Pixel coordinate grounding data:
*****

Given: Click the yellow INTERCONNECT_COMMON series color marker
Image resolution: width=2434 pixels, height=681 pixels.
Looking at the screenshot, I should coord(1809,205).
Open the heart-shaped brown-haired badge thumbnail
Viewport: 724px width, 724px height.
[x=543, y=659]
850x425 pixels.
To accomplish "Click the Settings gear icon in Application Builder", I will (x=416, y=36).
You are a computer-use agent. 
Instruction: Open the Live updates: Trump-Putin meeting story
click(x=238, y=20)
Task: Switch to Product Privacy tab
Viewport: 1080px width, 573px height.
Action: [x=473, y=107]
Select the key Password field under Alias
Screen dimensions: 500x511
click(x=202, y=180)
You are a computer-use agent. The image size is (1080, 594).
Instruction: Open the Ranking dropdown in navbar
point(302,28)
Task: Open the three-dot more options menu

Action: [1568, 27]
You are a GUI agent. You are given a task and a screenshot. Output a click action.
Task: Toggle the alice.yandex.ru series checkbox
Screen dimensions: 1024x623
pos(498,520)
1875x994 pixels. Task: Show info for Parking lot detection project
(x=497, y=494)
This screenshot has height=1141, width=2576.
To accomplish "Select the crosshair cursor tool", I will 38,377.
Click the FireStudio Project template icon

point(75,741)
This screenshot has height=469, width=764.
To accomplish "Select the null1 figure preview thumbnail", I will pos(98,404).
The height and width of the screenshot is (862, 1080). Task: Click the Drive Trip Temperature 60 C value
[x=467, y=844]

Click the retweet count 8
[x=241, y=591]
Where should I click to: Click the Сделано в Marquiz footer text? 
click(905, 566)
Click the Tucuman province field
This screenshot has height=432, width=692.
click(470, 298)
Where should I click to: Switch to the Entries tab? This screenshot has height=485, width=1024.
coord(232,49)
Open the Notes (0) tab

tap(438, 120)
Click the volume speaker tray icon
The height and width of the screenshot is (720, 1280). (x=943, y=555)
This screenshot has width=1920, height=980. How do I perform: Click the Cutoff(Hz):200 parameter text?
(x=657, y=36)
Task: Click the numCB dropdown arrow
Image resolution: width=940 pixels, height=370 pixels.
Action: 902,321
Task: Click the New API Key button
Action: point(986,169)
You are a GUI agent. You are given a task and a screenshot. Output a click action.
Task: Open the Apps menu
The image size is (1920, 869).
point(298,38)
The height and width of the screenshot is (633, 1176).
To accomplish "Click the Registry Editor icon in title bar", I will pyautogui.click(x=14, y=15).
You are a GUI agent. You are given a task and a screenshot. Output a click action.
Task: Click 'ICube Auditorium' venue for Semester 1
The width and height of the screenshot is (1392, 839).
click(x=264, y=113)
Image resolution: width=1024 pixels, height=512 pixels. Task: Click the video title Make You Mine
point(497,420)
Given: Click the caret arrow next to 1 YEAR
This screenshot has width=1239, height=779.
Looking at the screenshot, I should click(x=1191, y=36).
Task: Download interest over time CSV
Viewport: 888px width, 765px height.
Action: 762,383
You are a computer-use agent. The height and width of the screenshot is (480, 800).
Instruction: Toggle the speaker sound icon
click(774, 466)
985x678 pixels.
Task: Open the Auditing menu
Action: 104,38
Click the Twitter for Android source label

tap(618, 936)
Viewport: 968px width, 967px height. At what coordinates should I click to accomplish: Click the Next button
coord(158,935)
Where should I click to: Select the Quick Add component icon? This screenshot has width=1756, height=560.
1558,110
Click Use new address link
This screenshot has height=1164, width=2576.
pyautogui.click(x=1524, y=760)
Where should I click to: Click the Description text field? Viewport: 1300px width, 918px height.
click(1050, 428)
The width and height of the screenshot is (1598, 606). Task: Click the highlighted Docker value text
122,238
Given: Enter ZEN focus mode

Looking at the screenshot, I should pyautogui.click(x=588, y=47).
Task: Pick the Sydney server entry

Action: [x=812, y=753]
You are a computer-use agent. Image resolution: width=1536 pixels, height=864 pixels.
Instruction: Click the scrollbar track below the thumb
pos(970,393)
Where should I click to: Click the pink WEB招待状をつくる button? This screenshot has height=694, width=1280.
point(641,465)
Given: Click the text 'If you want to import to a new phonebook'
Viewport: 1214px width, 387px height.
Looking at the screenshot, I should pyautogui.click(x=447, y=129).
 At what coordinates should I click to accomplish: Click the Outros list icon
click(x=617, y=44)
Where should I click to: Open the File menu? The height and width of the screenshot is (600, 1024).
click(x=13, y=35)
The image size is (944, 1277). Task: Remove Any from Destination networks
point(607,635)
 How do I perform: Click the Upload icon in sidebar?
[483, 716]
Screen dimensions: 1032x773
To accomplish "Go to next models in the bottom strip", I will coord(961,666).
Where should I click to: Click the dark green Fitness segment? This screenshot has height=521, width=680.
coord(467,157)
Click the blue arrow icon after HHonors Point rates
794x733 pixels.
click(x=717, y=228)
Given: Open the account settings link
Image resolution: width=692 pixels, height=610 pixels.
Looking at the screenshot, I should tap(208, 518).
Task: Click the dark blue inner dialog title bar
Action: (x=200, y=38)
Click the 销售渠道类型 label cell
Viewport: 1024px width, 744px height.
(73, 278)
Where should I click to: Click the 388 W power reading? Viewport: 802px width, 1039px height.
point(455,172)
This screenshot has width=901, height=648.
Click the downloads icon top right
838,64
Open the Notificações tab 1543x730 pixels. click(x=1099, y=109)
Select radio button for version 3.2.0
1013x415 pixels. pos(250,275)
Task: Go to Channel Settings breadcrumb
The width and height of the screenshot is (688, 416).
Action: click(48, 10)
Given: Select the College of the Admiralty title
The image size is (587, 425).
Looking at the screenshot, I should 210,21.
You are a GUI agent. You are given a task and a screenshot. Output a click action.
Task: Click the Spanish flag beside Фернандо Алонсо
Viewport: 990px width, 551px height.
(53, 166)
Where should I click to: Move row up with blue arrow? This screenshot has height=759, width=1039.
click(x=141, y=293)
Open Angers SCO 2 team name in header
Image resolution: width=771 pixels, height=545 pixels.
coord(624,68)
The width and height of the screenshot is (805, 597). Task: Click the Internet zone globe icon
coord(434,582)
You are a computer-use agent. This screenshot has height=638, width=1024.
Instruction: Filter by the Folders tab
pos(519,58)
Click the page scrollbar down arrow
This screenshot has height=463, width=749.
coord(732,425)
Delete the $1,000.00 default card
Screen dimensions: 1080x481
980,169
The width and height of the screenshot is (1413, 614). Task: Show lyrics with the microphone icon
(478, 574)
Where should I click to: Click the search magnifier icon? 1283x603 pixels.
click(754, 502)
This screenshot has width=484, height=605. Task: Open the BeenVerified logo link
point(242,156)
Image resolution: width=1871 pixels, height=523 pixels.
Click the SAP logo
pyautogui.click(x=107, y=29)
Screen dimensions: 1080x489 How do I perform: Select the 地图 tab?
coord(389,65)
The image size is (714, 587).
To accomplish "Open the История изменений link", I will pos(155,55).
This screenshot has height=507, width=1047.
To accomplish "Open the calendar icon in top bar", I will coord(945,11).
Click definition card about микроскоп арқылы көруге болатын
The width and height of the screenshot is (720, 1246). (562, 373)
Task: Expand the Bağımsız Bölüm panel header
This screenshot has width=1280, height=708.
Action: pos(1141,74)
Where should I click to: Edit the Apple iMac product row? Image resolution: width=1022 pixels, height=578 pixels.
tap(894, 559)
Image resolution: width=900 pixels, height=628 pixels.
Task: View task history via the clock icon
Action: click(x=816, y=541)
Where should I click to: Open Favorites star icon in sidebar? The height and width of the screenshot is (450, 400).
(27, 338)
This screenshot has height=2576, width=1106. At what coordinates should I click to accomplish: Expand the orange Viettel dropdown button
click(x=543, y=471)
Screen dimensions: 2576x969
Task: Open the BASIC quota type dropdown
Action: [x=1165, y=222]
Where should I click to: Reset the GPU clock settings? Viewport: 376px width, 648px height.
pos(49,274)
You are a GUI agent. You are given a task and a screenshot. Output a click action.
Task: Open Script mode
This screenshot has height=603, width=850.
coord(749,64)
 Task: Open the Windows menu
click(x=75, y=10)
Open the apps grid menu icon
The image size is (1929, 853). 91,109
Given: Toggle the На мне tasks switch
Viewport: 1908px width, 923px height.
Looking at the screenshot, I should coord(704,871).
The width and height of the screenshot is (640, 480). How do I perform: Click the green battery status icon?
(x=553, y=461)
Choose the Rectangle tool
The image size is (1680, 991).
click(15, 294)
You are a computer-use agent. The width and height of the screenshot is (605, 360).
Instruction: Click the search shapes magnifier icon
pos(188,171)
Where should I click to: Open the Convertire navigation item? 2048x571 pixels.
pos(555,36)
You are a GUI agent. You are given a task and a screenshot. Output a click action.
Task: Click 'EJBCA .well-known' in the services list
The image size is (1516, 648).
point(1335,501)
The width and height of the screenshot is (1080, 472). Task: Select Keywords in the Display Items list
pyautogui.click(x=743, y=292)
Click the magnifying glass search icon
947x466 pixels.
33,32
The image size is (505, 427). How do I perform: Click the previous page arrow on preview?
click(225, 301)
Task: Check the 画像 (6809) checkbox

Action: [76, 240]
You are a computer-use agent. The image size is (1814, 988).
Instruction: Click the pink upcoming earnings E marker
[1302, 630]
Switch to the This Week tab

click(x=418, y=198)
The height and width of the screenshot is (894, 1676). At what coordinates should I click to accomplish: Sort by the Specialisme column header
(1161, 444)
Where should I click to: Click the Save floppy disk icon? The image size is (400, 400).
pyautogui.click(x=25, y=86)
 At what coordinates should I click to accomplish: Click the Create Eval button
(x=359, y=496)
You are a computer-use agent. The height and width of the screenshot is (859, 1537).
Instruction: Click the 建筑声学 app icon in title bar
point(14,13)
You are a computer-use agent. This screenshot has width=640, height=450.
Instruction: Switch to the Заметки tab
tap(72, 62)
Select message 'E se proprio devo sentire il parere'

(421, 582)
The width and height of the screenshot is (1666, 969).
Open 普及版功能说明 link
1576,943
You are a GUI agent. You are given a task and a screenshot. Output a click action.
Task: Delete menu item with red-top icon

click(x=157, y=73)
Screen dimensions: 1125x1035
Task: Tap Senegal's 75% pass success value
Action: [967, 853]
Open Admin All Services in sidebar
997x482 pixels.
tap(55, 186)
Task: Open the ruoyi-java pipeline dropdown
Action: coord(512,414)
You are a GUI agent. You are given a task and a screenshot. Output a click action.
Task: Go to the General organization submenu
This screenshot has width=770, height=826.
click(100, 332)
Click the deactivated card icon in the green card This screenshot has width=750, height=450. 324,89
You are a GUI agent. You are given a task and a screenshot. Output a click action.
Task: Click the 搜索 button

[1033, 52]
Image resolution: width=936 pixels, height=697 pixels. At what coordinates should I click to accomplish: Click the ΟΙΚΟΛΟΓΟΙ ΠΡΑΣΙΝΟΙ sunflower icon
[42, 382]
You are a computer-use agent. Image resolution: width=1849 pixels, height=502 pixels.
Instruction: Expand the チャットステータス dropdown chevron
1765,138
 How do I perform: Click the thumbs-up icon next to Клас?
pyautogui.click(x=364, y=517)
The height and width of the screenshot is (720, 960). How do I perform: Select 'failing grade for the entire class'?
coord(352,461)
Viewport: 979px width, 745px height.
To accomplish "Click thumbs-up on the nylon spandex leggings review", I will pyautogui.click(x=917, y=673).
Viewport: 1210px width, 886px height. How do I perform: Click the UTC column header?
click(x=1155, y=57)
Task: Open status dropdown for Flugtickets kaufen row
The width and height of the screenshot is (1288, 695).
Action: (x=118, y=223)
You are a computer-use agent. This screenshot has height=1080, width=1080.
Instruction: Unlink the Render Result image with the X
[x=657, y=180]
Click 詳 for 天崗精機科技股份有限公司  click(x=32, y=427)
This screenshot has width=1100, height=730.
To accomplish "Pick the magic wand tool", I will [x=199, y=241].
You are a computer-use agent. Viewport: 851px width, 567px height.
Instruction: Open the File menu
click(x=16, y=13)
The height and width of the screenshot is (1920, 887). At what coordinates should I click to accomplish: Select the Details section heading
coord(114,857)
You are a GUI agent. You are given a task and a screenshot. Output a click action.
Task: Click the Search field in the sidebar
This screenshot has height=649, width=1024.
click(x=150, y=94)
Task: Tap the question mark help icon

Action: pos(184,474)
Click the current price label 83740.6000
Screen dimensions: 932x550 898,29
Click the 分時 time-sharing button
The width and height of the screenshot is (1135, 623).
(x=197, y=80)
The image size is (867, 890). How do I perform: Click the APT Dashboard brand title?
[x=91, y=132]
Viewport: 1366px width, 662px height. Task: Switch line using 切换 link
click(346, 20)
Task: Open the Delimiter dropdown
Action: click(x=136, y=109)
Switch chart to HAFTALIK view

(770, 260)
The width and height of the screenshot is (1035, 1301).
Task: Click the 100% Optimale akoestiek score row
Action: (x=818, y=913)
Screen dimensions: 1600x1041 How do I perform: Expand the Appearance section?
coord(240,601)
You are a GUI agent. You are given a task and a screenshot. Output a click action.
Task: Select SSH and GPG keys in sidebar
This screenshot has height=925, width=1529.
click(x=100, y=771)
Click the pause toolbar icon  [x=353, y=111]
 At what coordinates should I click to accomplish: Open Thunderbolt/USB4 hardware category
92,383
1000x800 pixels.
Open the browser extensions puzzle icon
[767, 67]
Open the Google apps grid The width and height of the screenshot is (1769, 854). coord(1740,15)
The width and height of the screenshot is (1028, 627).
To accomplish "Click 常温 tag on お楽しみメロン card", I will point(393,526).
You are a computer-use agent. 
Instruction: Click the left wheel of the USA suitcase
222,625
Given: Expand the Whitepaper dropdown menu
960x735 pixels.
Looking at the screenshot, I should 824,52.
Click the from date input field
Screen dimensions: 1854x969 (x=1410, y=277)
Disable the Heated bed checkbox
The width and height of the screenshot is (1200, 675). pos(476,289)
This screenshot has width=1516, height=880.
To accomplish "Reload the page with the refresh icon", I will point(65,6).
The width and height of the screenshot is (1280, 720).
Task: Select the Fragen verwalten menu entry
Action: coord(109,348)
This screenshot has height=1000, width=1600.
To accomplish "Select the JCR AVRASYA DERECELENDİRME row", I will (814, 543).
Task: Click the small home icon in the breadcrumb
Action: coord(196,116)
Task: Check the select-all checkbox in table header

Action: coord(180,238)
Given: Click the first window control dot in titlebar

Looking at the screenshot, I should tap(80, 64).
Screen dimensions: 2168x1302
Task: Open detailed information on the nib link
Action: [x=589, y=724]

*****

** TASK INSTRUCTIONS **
Can you repeat, word for word, every line above from the one containing "The width and height of the screenshot is (1028, 627)." down to the one containing "This screenshot has width=1516, height=880.", including both?

** REPLY **
The width and height of the screenshot is (1028, 627).
To accomplish "Click 常温 tag on お楽しみメロン card", I will point(393,526).
You are a computer-use agent. 
Instruction: Click the left wheel of the USA suitcase
222,625
Given: Expand the Whitepaper dropdown menu
960x735 pixels.
Looking at the screenshot, I should 824,52.
Click the from date input field
Screen dimensions: 1854x969 (x=1410, y=277)
Disable the Heated bed checkbox
The width and height of the screenshot is (1200, 675). pos(476,289)
This screenshot has width=1516, height=880.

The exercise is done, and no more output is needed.